*** Opening Supplied entries ***
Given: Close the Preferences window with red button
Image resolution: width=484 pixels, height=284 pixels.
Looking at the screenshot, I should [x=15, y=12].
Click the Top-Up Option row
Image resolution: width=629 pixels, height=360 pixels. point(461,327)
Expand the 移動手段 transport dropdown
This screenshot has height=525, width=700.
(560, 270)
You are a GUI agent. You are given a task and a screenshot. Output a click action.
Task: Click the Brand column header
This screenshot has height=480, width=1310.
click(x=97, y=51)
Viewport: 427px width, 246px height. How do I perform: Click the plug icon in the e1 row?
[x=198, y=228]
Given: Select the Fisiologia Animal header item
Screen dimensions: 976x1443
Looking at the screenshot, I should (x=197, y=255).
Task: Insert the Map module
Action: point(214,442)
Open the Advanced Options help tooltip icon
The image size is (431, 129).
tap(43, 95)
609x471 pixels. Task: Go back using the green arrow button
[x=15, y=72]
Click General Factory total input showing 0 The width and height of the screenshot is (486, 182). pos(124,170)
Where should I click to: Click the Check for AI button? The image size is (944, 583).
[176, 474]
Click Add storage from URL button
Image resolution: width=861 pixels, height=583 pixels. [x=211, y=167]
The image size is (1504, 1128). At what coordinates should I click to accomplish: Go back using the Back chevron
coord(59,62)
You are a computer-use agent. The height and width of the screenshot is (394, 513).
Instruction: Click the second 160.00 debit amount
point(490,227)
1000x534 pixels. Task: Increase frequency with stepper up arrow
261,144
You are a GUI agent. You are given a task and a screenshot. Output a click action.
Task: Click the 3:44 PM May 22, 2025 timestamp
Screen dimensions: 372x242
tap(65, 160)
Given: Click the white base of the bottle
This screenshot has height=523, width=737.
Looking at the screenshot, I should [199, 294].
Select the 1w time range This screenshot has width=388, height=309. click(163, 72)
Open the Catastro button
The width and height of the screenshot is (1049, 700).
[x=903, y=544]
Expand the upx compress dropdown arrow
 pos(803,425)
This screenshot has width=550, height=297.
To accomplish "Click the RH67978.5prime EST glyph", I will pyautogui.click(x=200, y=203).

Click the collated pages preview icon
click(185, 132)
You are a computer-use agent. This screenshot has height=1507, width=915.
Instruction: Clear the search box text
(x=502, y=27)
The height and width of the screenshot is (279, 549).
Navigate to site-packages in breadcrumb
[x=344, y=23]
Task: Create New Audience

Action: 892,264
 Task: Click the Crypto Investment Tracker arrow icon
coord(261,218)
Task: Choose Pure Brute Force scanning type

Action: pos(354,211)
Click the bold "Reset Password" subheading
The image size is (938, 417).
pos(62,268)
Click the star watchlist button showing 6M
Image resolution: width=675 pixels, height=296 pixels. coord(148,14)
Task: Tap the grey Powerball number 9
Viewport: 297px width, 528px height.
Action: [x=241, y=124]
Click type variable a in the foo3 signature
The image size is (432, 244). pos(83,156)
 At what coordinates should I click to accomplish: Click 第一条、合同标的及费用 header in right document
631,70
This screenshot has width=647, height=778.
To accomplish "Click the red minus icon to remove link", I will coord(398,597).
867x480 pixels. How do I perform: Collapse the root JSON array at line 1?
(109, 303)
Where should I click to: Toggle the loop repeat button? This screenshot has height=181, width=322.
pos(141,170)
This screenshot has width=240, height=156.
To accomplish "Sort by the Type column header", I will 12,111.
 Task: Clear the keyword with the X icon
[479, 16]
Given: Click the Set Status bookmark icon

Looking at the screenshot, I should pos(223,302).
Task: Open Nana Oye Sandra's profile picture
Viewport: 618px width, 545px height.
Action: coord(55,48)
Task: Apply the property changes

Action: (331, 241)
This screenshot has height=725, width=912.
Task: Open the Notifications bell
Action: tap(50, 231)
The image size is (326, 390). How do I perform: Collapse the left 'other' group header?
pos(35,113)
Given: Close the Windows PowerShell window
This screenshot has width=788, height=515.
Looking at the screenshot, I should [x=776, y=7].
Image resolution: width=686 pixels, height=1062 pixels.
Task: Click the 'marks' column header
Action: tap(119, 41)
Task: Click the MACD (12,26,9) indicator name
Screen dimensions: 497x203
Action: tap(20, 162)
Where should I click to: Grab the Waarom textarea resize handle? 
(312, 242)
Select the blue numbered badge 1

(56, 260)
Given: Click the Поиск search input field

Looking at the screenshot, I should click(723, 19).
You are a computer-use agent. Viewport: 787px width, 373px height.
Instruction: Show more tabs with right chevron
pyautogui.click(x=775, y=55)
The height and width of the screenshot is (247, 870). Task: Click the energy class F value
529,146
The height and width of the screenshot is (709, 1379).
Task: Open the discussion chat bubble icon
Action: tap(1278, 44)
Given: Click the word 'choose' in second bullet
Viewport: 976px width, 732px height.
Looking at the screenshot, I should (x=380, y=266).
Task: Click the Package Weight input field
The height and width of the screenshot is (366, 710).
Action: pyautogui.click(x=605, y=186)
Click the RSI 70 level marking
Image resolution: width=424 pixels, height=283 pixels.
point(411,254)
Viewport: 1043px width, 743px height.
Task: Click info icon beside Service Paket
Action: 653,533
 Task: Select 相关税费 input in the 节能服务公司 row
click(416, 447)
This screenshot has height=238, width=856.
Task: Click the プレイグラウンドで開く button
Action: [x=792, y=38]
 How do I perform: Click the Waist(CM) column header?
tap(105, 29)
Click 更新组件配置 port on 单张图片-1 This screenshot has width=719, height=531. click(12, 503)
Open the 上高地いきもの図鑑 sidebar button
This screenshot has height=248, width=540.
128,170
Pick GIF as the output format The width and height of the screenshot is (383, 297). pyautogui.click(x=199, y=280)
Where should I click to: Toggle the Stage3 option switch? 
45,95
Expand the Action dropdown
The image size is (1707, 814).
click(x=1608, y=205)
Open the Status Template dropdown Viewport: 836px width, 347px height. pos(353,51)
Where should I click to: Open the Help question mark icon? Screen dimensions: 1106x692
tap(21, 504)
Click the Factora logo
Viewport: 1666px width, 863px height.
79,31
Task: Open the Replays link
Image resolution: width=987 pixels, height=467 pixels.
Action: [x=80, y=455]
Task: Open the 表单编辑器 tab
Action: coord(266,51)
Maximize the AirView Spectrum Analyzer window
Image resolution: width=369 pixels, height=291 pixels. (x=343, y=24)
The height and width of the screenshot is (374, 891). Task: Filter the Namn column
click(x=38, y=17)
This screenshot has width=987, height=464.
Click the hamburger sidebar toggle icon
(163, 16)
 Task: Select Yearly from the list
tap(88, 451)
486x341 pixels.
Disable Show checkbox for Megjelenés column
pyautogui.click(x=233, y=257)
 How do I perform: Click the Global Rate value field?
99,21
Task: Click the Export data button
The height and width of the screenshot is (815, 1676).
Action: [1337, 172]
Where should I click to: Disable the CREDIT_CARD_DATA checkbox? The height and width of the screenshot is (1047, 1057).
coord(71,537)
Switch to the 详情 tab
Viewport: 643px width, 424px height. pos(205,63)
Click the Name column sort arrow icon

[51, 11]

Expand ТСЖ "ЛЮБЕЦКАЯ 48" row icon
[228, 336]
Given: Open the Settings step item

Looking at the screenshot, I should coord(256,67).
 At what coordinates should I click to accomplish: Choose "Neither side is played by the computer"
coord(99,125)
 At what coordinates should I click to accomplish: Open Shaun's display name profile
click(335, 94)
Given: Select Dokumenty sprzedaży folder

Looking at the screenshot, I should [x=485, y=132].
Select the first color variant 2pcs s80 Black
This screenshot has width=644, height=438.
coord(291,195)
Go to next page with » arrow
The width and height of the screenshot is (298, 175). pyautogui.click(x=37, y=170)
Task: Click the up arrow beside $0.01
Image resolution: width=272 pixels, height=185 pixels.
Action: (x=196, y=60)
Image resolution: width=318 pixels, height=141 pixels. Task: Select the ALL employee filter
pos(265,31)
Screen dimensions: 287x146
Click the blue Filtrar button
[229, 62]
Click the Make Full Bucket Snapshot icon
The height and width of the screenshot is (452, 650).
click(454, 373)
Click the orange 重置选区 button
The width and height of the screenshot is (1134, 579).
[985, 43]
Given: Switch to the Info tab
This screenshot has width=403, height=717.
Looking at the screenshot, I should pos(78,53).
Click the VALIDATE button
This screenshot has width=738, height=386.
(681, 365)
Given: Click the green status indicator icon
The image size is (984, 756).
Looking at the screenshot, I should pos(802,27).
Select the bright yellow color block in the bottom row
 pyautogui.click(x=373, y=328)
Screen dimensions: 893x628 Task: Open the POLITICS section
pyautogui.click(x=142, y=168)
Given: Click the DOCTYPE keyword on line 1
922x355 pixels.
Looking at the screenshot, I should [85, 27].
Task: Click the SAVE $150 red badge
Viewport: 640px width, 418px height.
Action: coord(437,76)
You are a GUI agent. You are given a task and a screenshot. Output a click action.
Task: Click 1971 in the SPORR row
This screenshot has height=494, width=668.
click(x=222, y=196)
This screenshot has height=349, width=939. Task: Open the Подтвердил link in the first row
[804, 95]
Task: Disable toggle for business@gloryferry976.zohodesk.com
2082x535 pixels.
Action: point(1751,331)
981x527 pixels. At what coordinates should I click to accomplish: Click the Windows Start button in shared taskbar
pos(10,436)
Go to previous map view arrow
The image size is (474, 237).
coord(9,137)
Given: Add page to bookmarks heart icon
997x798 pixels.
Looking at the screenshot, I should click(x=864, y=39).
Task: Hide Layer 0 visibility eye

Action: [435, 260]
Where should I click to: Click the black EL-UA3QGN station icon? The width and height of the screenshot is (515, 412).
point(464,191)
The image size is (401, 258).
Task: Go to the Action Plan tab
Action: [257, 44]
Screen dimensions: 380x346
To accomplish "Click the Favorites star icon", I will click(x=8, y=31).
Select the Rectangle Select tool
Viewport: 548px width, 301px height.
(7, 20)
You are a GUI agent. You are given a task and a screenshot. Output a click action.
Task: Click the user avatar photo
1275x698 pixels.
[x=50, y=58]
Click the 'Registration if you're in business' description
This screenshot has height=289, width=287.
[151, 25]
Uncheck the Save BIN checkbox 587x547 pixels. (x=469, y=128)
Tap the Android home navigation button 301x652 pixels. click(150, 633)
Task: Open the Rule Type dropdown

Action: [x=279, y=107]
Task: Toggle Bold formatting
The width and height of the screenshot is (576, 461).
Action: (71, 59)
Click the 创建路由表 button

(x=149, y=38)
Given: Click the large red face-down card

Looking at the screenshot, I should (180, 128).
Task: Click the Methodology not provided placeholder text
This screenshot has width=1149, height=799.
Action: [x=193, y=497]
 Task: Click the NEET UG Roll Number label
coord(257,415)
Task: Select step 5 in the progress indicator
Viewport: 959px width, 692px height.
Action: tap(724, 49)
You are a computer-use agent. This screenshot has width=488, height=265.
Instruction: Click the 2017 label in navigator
*** Closing Supplied entries ***
Aim of the task:
Nothing but the lines from the top of the entries above through the line with "Given: Select the" should be set down, each exactly as written.

Task result:
Given: Close the Preferences window with red button
Image resolution: width=484 pixels, height=284 pixels.
Looking at the screenshot, I should [x=15, y=12].
Click the Top-Up Option row
Image resolution: width=629 pixels, height=360 pixels. point(461,327)
Expand the 移動手段 transport dropdown
This screenshot has height=525, width=700.
(560, 270)
You are a GUI agent. You are given a task and a screenshot. Output a click action.
Task: Click the Brand column header
This screenshot has height=480, width=1310.
click(x=97, y=51)
Viewport: 427px width, 246px height. How do I perform: Click the plug icon in the e1 row?
[x=198, y=228]
Given: Select the Fisiologia Animal header item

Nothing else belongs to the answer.